I'm a big fan of local agents for a variety of reasons, but mostly because I know humans tend to do dumb things. Especially with new technology, and maybe even more especially in development areas.
That includes me.
I'll take shortcuts. I'll give an agent sysadmin on a dev database to try things. I want to be able to experiment, learn, and see what works. I want to learn how to use tools and fail using them. That's how I get better. That's how I get better in sports, in music, and in technology.
And that's not a project I can take time to work on. I don't get to dedicate time to just learn and then go back to work. Work never ends. It's a grinding, constant, continuous treadmill of things I need to deliver to others. I have to learn to experiment around those deliverables when I can find spare moments.

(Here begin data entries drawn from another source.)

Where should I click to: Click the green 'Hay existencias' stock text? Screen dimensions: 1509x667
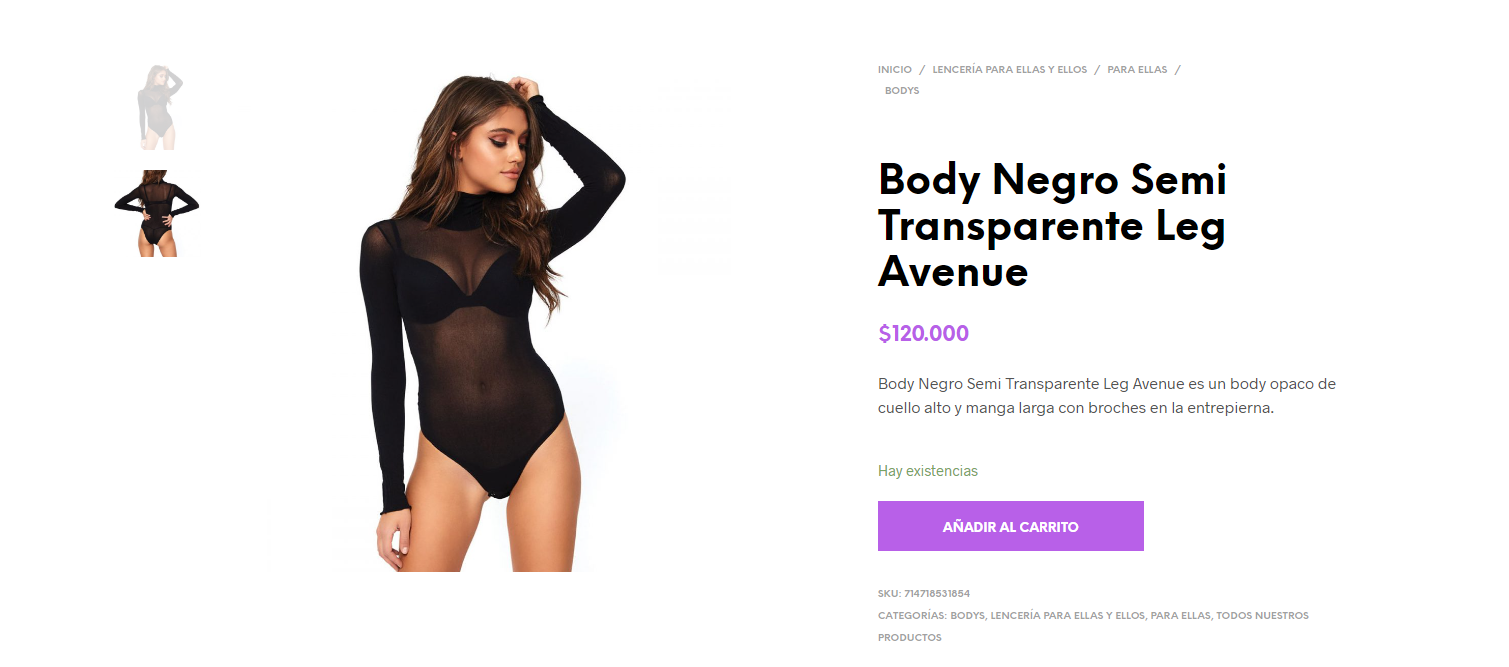(928, 471)
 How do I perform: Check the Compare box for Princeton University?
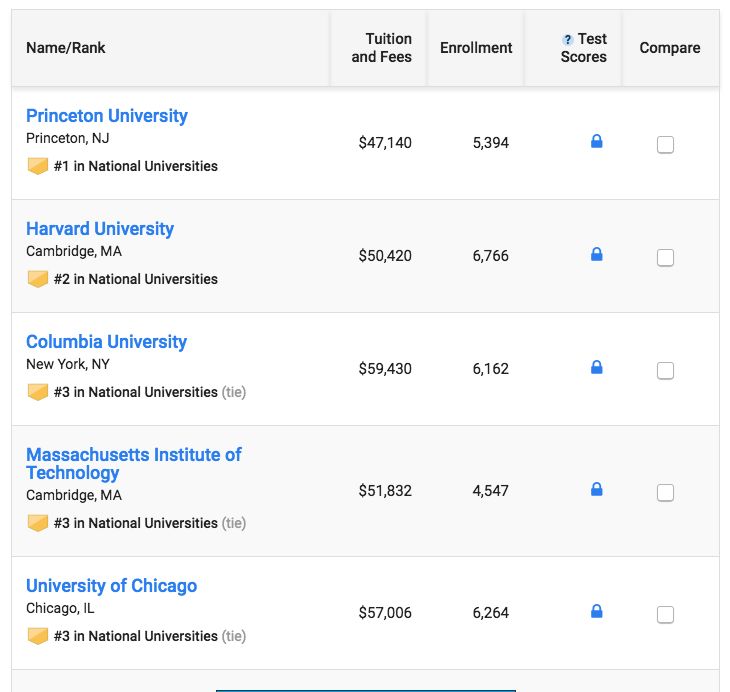coord(665,145)
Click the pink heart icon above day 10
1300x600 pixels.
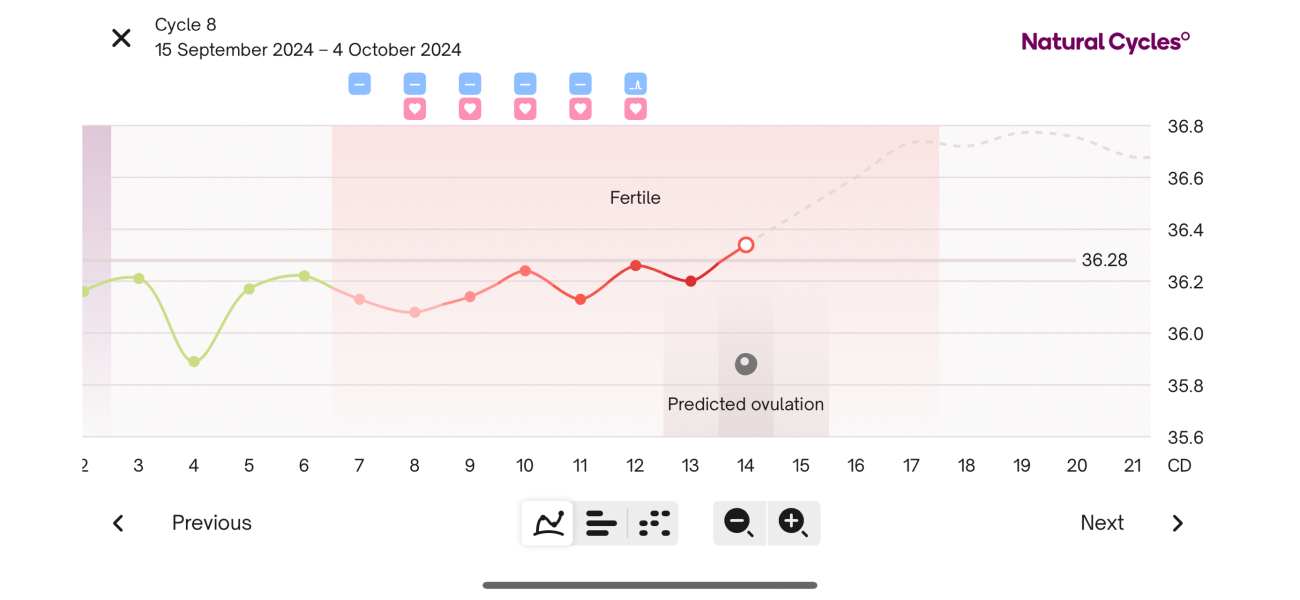tap(525, 109)
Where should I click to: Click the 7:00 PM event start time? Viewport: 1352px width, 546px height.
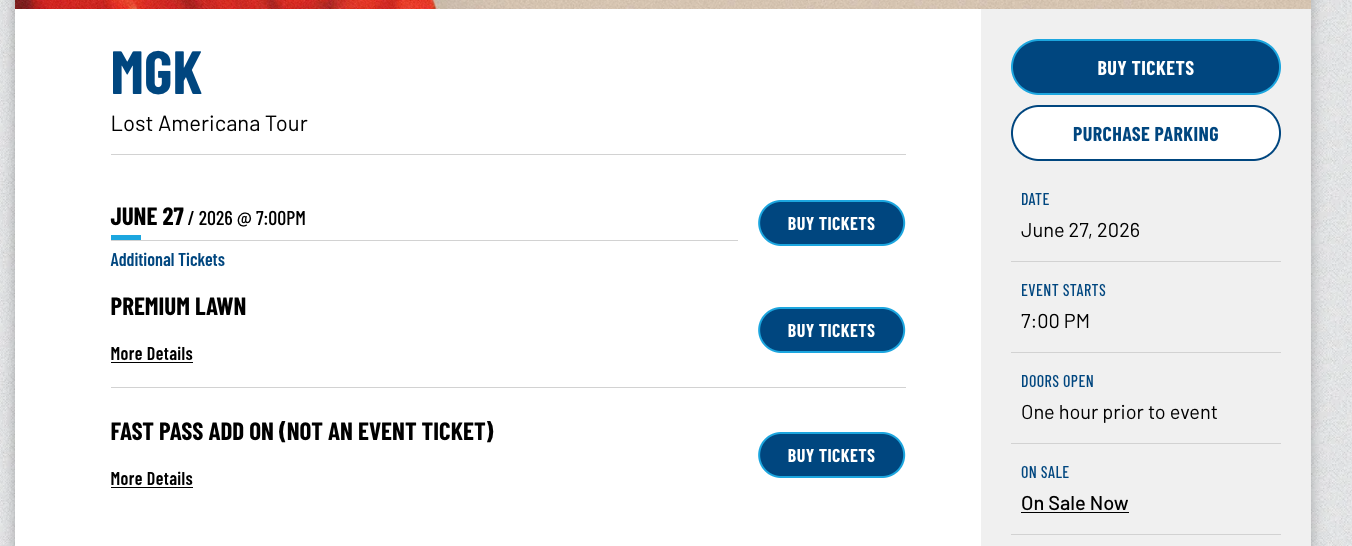(1055, 321)
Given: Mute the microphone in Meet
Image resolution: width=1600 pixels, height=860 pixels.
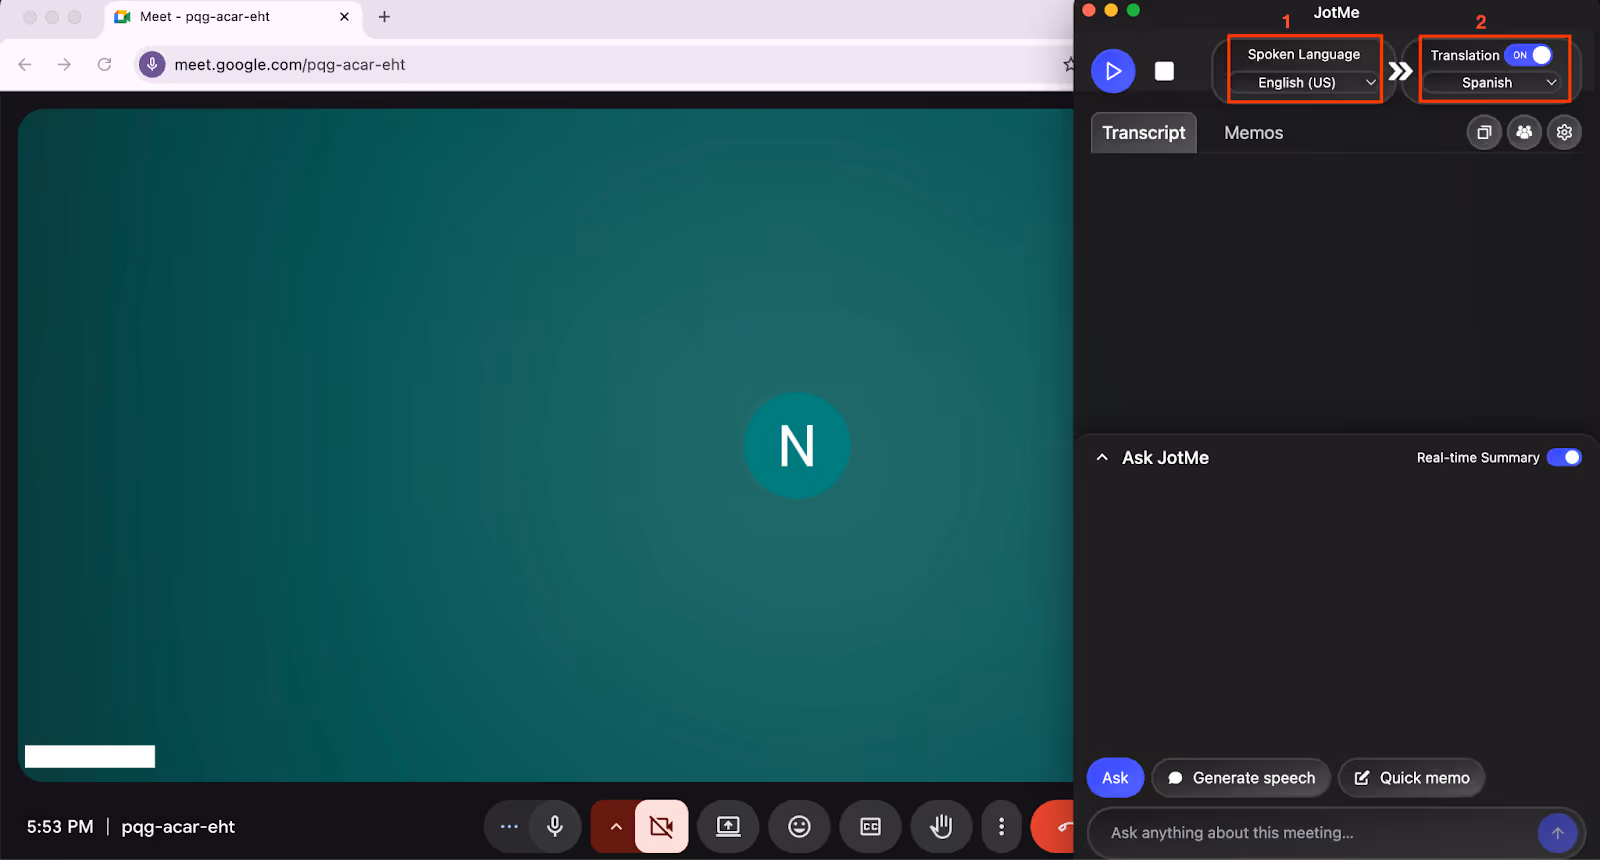Looking at the screenshot, I should click(555, 826).
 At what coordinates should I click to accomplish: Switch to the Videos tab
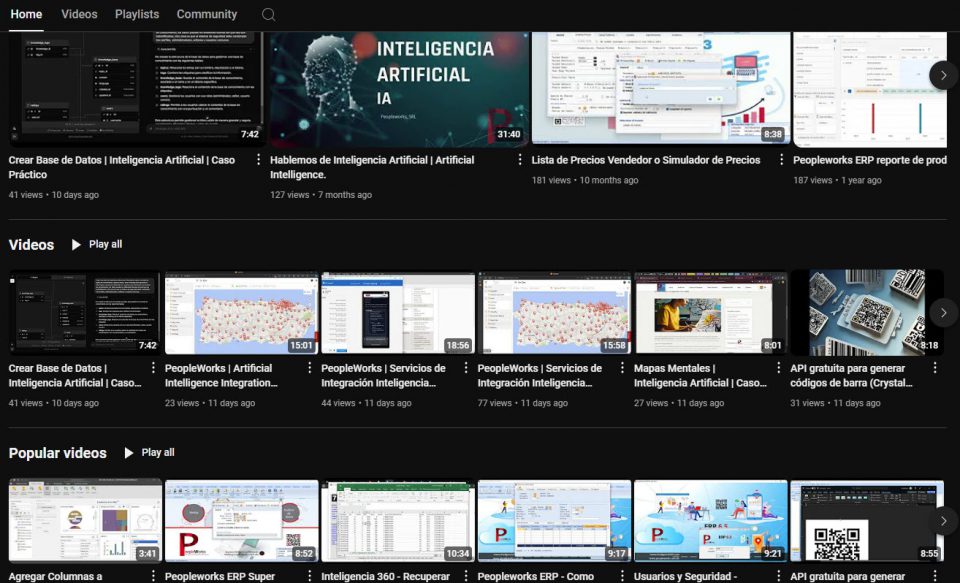[x=79, y=14]
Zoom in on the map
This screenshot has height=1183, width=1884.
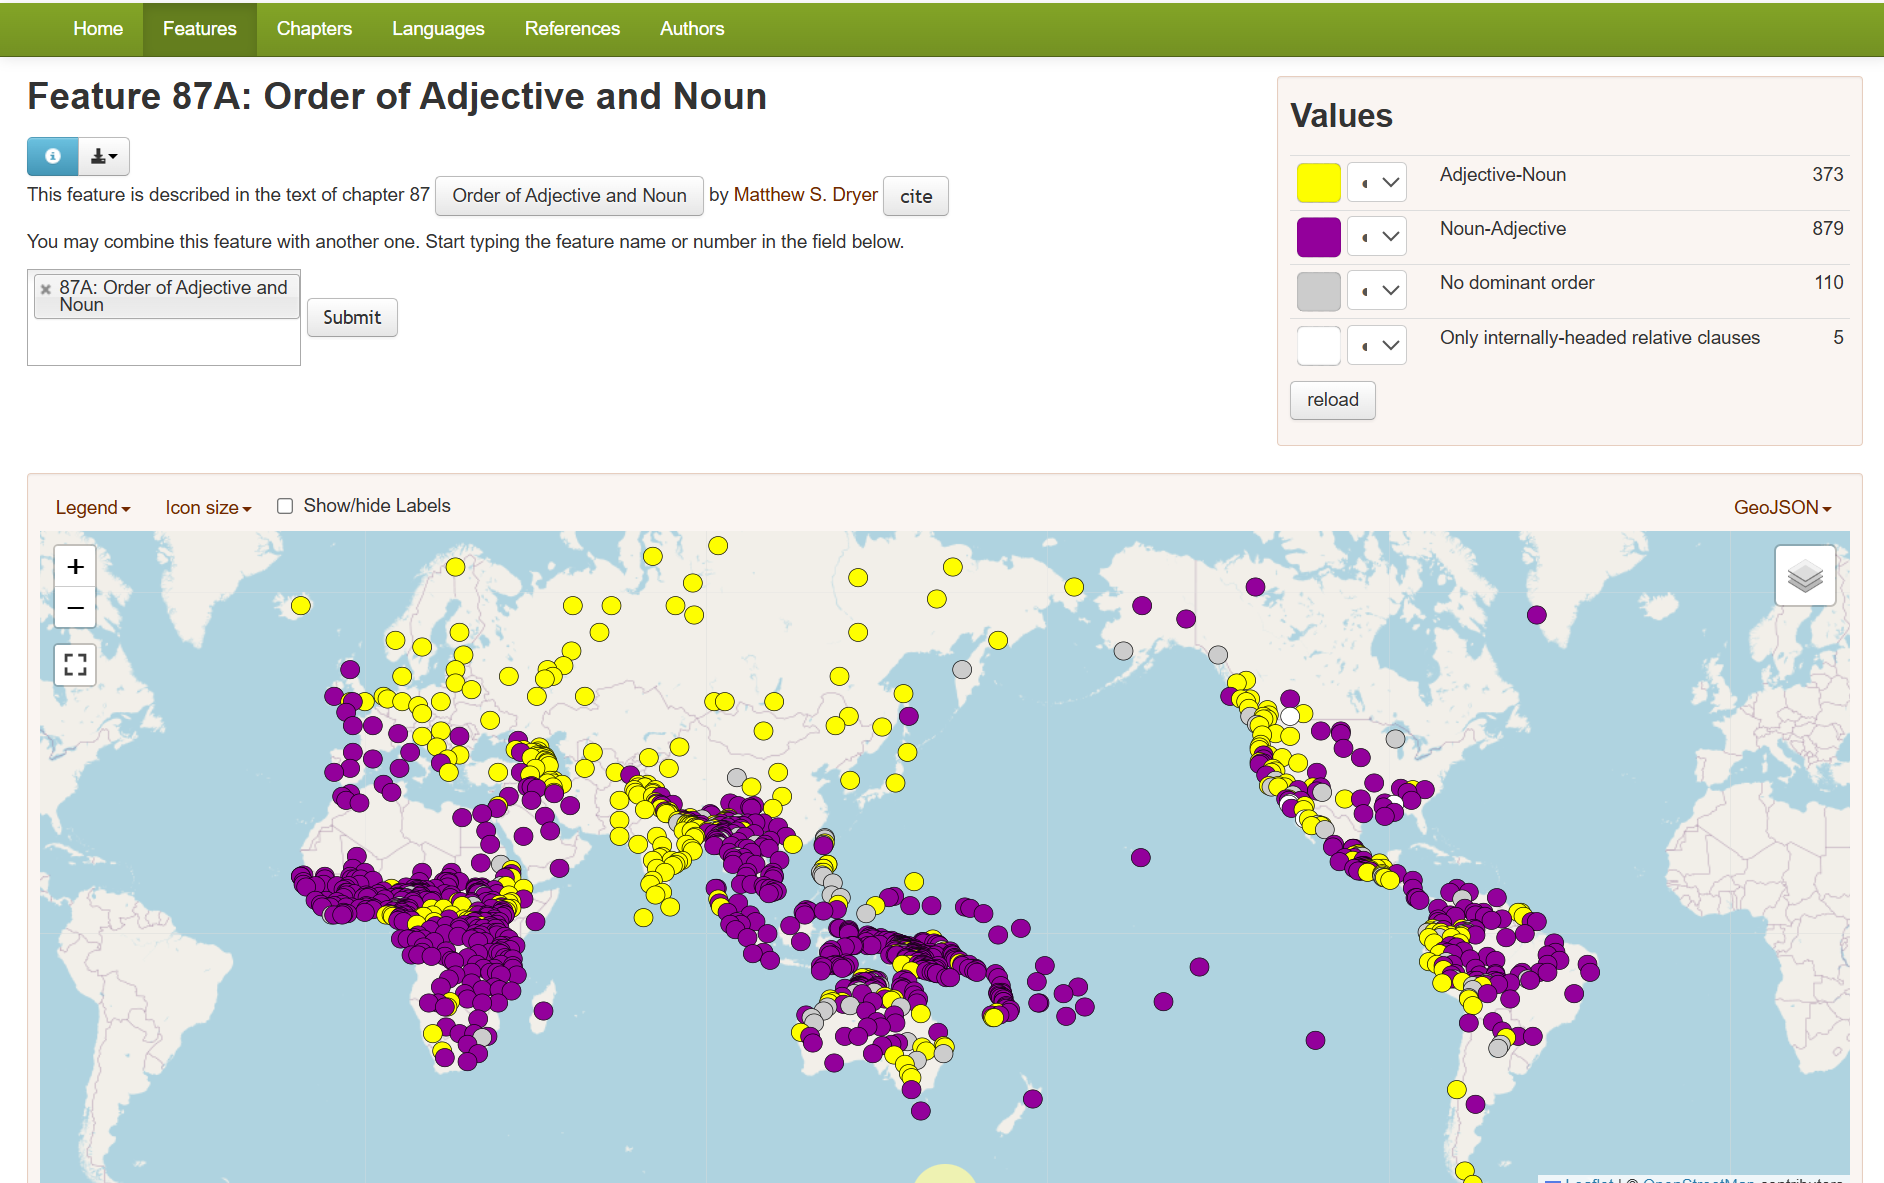(x=75, y=567)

With AI, that means we'll do things that get InfoSec teams to cringe. I get the concerns over data transiting networks and going to who-knows-where to be used who-knows-how-by-others. I appreciate business subscriptions that guarantee that data won't be used, but I also want extra safeguards at times. That means local models. Not necessarily on my laptop, but in my data center.
Plus, that way I (or my org) can control the costs and manage expectations.
I hope local models and local agents catch on, I hope more vendors support them and more organizations are willing to run them. Even in something like AWS Bedrock or Azure Open AI or Vertex AI. Then I can rent the latest and greatest hardware, but have more control over how my organization uses it.